TCMI is interesting from a special situations perspective for a number of reasons:
1) It has a massive debt load for its size. To put it into numbers, at current prices, TCMI has a market cap of $38 million, and long-term debt of $118 million. In total, TCMI, as of March 30, listed $168 Million in assets and $158 million in liabilities. Much of the assets are in the form of goodwill or intangibles. As such, the company has tangible assets of $93 million. So the company is highly leveraged but this is counterbalanced by a very depressed stock price. Obviously not something you want to sink your whole portfolio into but that same reaction is probably keeping many fund managers away.
2) TCMI is small.
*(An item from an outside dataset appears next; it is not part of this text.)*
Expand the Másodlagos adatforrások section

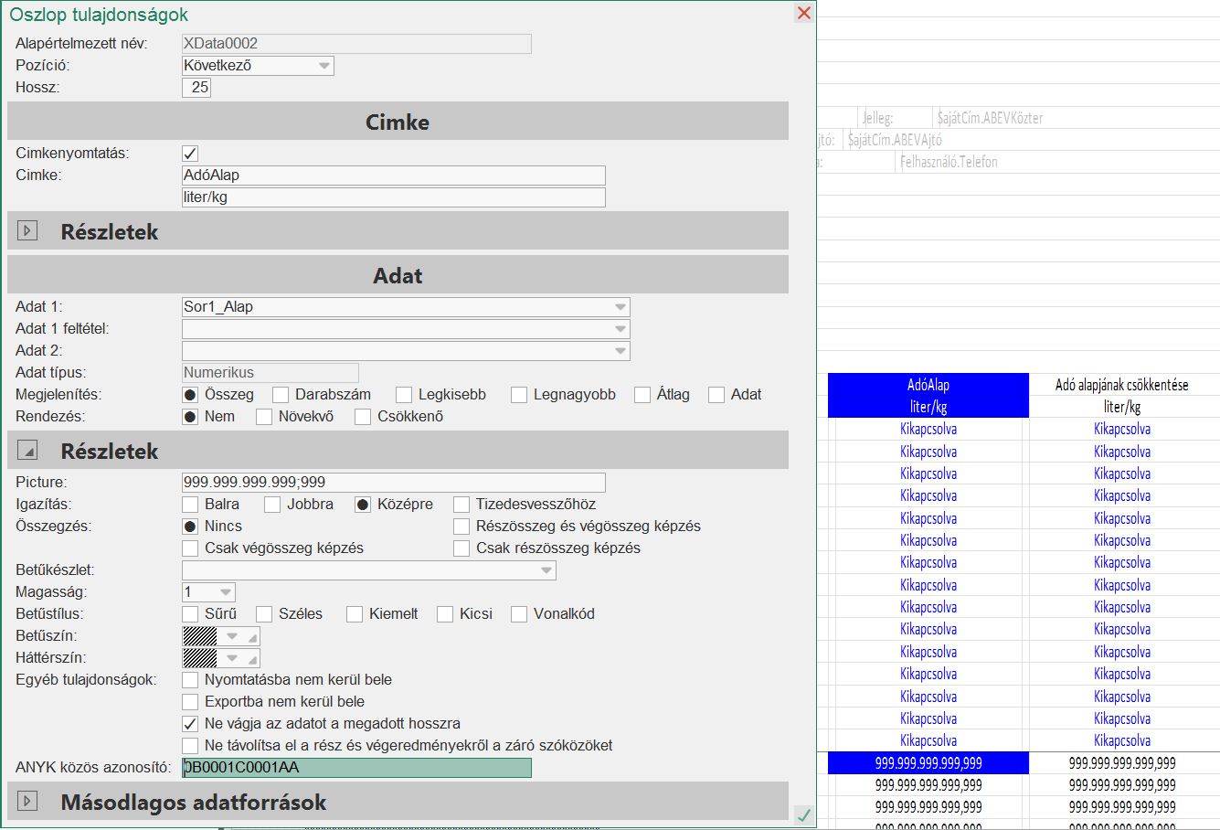27,802
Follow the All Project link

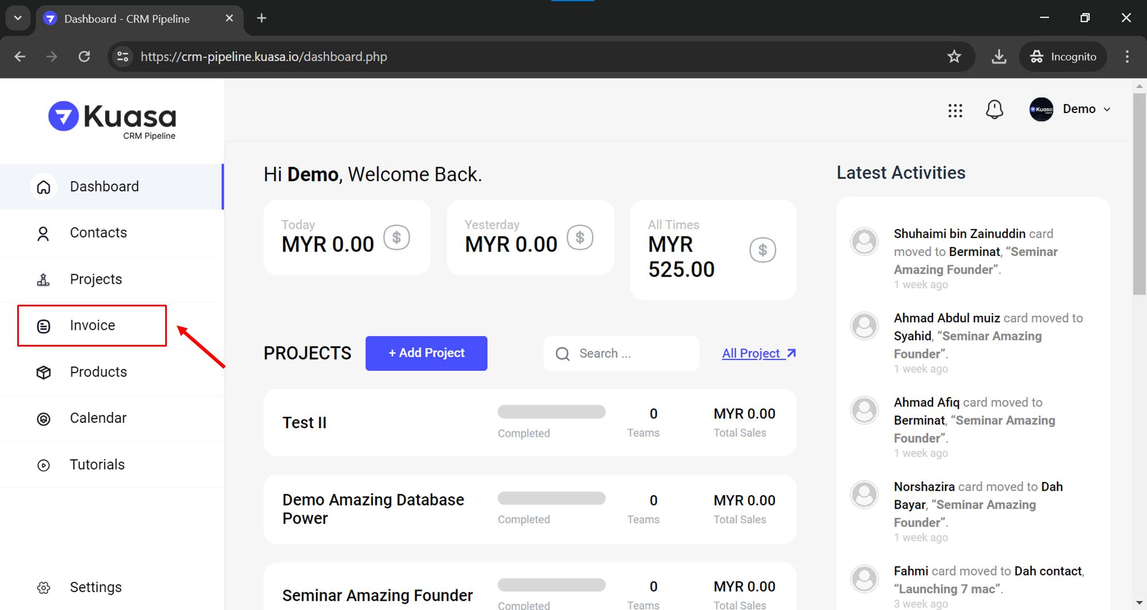pos(758,353)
Again, it has a market cap of $38 million. Most mutual funds cannot gain a meaningful piece of it, I doubt most would even look at it.
3) The whole TCMI situation is somewhat complicated. Long-term financials are not readily available, it was a complicated spinoff and there are several different types of businesses bundled as TCMI.
4) The company has incredible price appreciation potential. In the last quarterly results, the company listed $34 million in revenue ($136 million annualized) and $4.6 million operating income ($18.4 million annualized). To put this into perspective, Gannet Company, a large newspaper publisher and admittedly not a perfect comparison, is doing about $8 billion in revenue per year and has a market cap of $13 billion. To be fair though, Gannet does make a healthy profit.
5) The shares were originally tendered at ~$15 / share last December. Currently the company is sitting around $7.50. Management clearly thinks higher of the company than the market does.
6) Management has considerable interests in stock price appreciation. In a series of SEC filings on April 27, 3 senior executives received rights to large stock option blocks:
Cornwell Steven, Exec. VP Operations, 20000 shares, expire 2016, exercisable at $5.43 / share
Meikle Mark, Exec. V.P. & CFO, 25000 shares, exercisable at $5.43 / share
Tom Stultz, CEO, 100000 shares, expire 2016, exercisable at $5.43 / share
Company Outlook
This is all fairly meaningless, of course, if the company does not survive. There is tremendous risk with the high debt the company carries. There appears to be little synergy between the businesses it manages (that is more speculation on my part than analysis). In spite of this, I think TCMI will survive. My reasons include the following:
1) In spite of its huge debt load, recently merging Bull Run, and just recently spinning off as an independent company, Bull Run made a small profit of $464K in the quarter ended March 31, 2006. If you remove amortization of intangibles (this is a paper expense only), the profit would have been closer to $1 million.
2) I anticipate that the company will be able to cut costs over the next couple years as recently merged companies tend to have at least some overlap.
3) I am repeating myself, but management has a strong interest in the company NOT going under.
Do your own research, and it would be very helpful if I could get some comments on the idea.